Third, Young severely limited the impact of the Equal Employment Opportunity Commission’s July 2014 PDA guidance (previously covered here). The Court faulted the guidance for its inconsistency with prior agency interpretations and a lack of thoroughness in its analysis. Going forward, courts will likely not give substantial weight to the EEOC guidance as a roadmap in analyzing PDA claims.

The Court noted, however, that its interpretation of the PDA may have limited significance due to the 2008 amendments to the ADA, which occurred after the time of the plaintiff’s pregnancy in Young.
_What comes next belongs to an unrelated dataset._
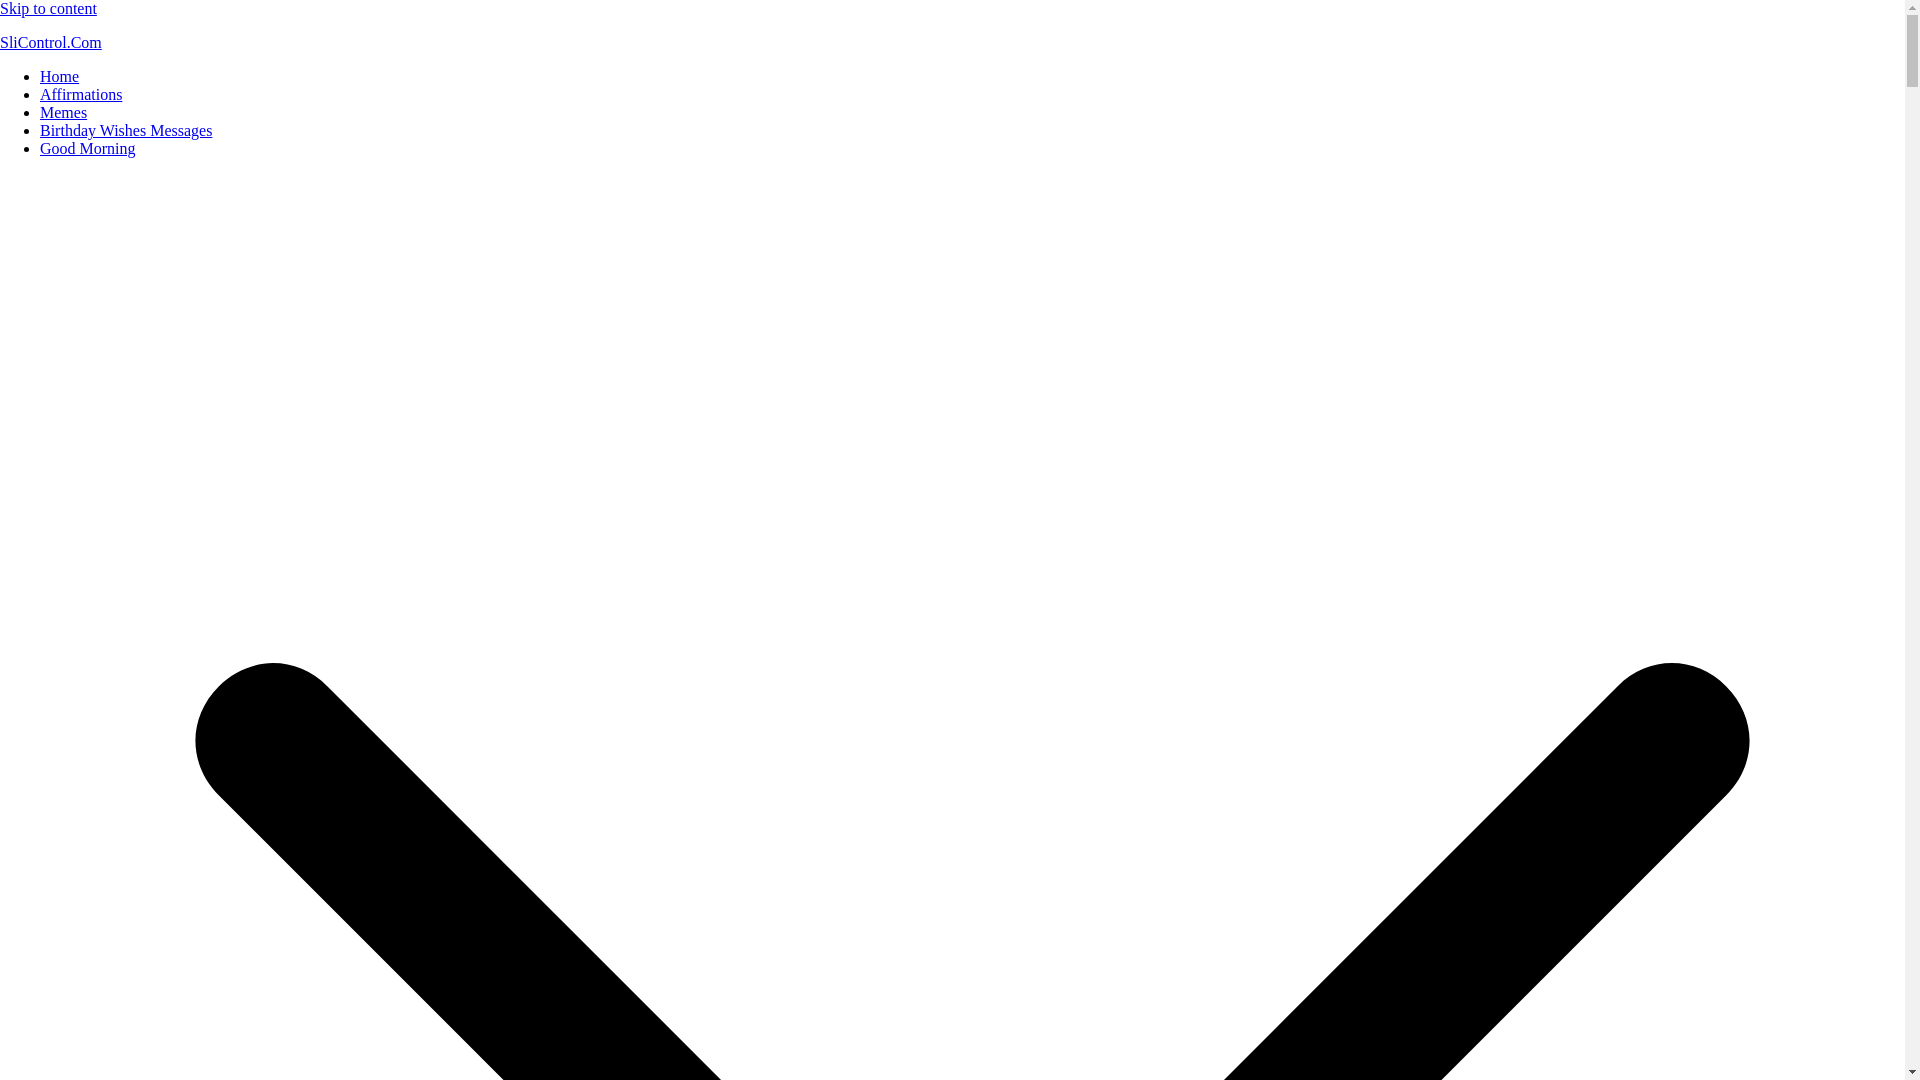  Describe the element at coordinates (50, 42) in the screenshot. I see `SliControl.Com` at that location.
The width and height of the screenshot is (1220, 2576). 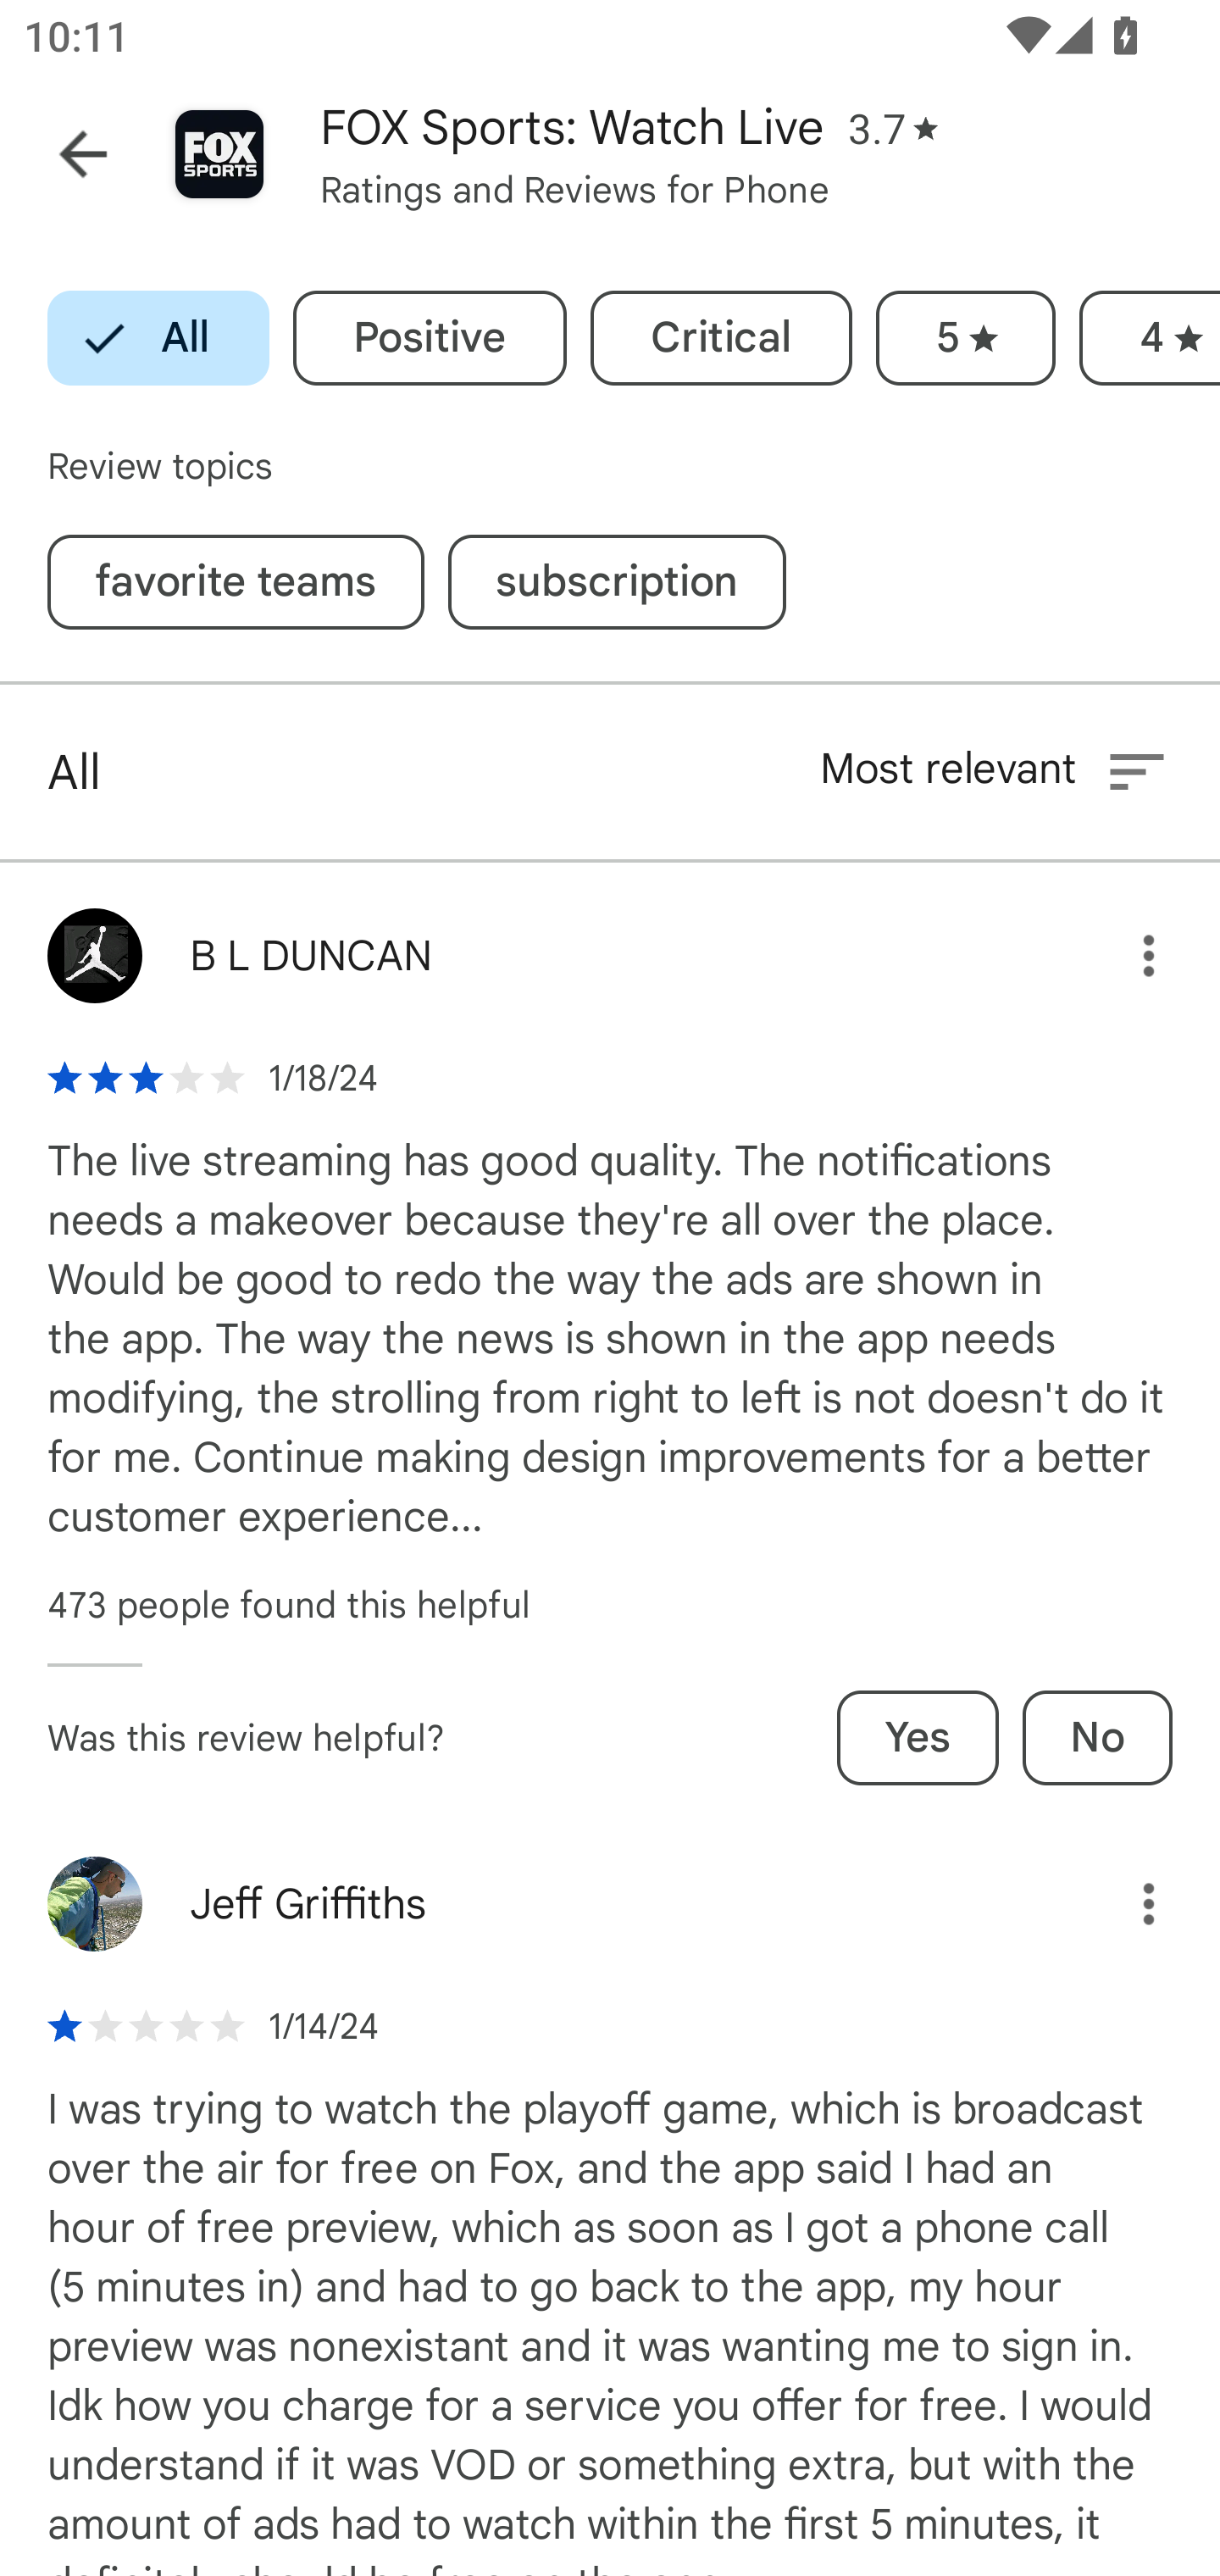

In those amendments, Congress expanded the definition of “disability” to include impairments that substantially limit an individual’s ability to lift, stand, or bend. Accordingly, a pregnant worker who is denied a light duty accommodation would likely be able to pursue claims under both the PDA and ADA.

Employers should ensure that their facially neutral policies are not being applied in a manner that treats pregnant workers significantly differently than similarly restricted nonpregnant workers, at least not without substantial reasons for doing so. Employers will be less likely to prevail at the summary judgment stage in cases involving claims for accommodations by pregnant workers. Courts will be required to examine evidence concerncing employers' treatment of pregnant and nonpregnant workers who request accommodations, including whether an employer’s policy accommodates a large percentage of nonpregnant workers while failing to accommodate a large percentage of pregnant workers.